Berkheya

    Berkheya
    Author: Ivan Lätti
    Photographer: Thabo Maphisa

    Berkheya, commonly known as wild thistle, is a genus of perennials and subshrubs in the Asteraceae family. The spiny plants are sometimes also cobwebby or woolly.

    The leaves are alternate or grow directly from the base; rarely opposite while the leaf bases extend down the stem below the insertion (decurrent) in some species. The leaf margins are toothed to lobed with spine-tips, in some nearly entire or pinnately divided, sometimes deeply or to the midrib.

    The flowerheads grow solitary from stem-tips, to many-flowered on short branchlets, rarely in corymbs or umbels. The involucral bracts grow in a varying number of rows around the bell-shaped heads in the different species.

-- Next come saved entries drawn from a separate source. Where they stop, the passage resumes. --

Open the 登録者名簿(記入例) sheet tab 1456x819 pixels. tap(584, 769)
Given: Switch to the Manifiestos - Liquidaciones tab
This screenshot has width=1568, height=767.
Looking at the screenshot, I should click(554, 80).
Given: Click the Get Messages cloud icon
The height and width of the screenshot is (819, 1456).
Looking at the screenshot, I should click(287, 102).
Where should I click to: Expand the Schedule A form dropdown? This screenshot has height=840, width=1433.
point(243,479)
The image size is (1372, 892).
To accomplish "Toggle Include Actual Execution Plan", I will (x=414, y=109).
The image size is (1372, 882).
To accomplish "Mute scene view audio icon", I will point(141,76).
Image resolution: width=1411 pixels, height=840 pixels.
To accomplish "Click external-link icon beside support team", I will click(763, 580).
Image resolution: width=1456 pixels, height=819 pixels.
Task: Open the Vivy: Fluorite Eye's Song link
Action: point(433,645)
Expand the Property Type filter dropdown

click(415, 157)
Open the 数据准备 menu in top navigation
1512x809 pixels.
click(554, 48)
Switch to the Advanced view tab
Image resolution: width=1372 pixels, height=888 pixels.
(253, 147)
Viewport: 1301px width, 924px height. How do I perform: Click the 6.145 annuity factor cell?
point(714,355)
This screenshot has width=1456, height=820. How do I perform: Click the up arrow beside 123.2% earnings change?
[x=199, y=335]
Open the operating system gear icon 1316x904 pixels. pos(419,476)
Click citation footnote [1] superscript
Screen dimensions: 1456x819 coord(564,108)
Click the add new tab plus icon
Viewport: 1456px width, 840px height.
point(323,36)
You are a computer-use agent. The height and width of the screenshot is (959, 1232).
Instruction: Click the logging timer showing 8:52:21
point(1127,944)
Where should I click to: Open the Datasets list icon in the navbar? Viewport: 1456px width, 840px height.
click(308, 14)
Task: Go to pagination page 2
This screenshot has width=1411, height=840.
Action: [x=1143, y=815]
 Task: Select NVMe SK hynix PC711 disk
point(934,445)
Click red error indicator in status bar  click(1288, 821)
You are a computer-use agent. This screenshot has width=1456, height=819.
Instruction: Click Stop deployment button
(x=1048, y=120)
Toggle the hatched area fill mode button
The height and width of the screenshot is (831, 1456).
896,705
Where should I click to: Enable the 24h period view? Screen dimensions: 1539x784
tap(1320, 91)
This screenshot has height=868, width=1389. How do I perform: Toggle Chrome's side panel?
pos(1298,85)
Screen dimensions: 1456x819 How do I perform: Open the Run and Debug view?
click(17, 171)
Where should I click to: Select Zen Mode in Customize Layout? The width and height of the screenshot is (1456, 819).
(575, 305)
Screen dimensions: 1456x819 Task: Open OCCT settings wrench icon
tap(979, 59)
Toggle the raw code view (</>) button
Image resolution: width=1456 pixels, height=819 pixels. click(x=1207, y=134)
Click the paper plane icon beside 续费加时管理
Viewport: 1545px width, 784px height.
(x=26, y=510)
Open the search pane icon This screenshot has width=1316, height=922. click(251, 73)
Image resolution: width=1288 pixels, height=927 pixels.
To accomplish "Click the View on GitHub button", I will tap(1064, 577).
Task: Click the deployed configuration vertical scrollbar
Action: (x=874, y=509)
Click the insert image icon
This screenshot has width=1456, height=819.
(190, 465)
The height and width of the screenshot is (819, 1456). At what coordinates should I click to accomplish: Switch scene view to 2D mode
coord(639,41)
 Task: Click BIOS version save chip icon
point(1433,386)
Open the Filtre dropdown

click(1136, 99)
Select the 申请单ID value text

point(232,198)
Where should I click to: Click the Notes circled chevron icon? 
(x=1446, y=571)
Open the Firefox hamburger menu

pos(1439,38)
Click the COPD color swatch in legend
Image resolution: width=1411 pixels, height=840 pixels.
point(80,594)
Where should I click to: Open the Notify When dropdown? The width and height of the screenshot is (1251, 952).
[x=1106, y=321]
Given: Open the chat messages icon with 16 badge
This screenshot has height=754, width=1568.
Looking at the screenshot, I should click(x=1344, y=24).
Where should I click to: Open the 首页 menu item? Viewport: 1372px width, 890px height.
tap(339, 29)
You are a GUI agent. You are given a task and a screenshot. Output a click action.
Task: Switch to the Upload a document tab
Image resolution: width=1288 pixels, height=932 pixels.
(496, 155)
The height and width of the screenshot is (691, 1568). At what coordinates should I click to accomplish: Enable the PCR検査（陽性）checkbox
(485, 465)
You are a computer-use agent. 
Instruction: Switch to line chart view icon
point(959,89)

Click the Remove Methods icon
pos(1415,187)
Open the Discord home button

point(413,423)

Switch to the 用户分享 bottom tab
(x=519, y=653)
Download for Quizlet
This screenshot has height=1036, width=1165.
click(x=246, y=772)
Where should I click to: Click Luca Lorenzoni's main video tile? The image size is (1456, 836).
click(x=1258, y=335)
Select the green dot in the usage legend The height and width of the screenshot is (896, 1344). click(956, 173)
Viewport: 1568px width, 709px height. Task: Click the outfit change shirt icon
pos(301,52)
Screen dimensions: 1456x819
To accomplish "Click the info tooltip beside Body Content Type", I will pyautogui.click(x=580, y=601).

The bracts are joined at the base, spiny at their tips and often along the margins as well. The receptacle is flat, its surface honeycombed with fringed pit margins.

    Some heads have ray florets in a single row around their many-flowered discs. The mostly yellow, rarely white or mauve rays are strap-shaped and sterile. The disc is densely populated with tubular, five-lobed disc florets, bisexual or sometimes only male in the middle of the disc.

    The anthers are linear, arrow-shaped at their bases with oblong appendages at their tips. The style is cylindrical, sometimes branched. The obovoid, ribbed fruit is small and dry, consisting of one seed that is sometimes hairy. It is attached to a pappus of barbed bristles or long scales.

    There are about 75 Berkheya species, all in Africa and 71 of them occurring widespread in southern Africa. Some species are used medicinally. Plant palatability varies from much browsed to not at all. Some species are pioneers on disturbed ground.

    Berkheya plants resemble certain Cullumia species that do not have scales or bristles on their pappuses. The plant in picture is Berkheya spinosa (Leistner, (Ed.), 2000; Vlok and Schutte-Vlok, 2015; Manning, 2009).